In yet another embodiment the epoxy gel may be used to separate liquid components of a biologic sample such as urine or saliva or water while in the specimen container. When the epoxy absorbs a liquid, the components of the liquid may be screened according to the physical size of the component or polar attraction of the component. Liquid components are screened or concentrated in areas where the porosity of the epoxy polymer matrix is smaller than the component in the liquid being absorbed. The epoxy may also have biological markers, dyes or hormones incorporated into the mixture that indicate for a particular disease state or substance such as a protein or antibody or drug. The epoxy formulations may also be used to preserve the liquid biologic samples and components of the liquid samples such as cells and proteins.

When using these various epoxy formulations, prior to epoxy encapsulation described above the biological sample may or may not be soaked either in formalin solution per standard histology methods or soaked in a carrier transport solution of dimethyl sulfoxide (DMSO) or dimethyl formamide (DMF) and formalin which allows for a much faster penetration of the formalin solution into the biological sample. Additionally, hyaluronic acids or salts also may be used to facilitate faster formalin transport across the cells of the biological sample.

The ability of the above described epoxy gel formulations to act as a preservation agent for fresh tissues, makes the gel formulations useful for preservation and transportation of all kinds of biological samples, as well as providing utility as a preservative for food and cosmetics. The gel formulations also may be used as an adhesive for biological products and/or for rapid dehydration of camping and military goods/foods, etc. The gels also may be employed as an acne medication, and may have the added function of acting as a peel, i.e., to clear pores.

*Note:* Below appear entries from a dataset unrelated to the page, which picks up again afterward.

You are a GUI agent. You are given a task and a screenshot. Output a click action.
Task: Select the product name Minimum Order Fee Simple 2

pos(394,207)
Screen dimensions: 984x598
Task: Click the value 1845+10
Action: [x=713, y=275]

Various changes may be made without departing from the spirit and scope of the invention. For example, dyes or stains or other chemical or biological agents such as hormones, preservatives, fungicides, bacteriocides, insect repellants, etc., could be added to the epoxy formulations. Also, to facilitate removal of the set gel from the container, a tab may be incorporated into the gel before the gel sets. Still other changes are contemplated.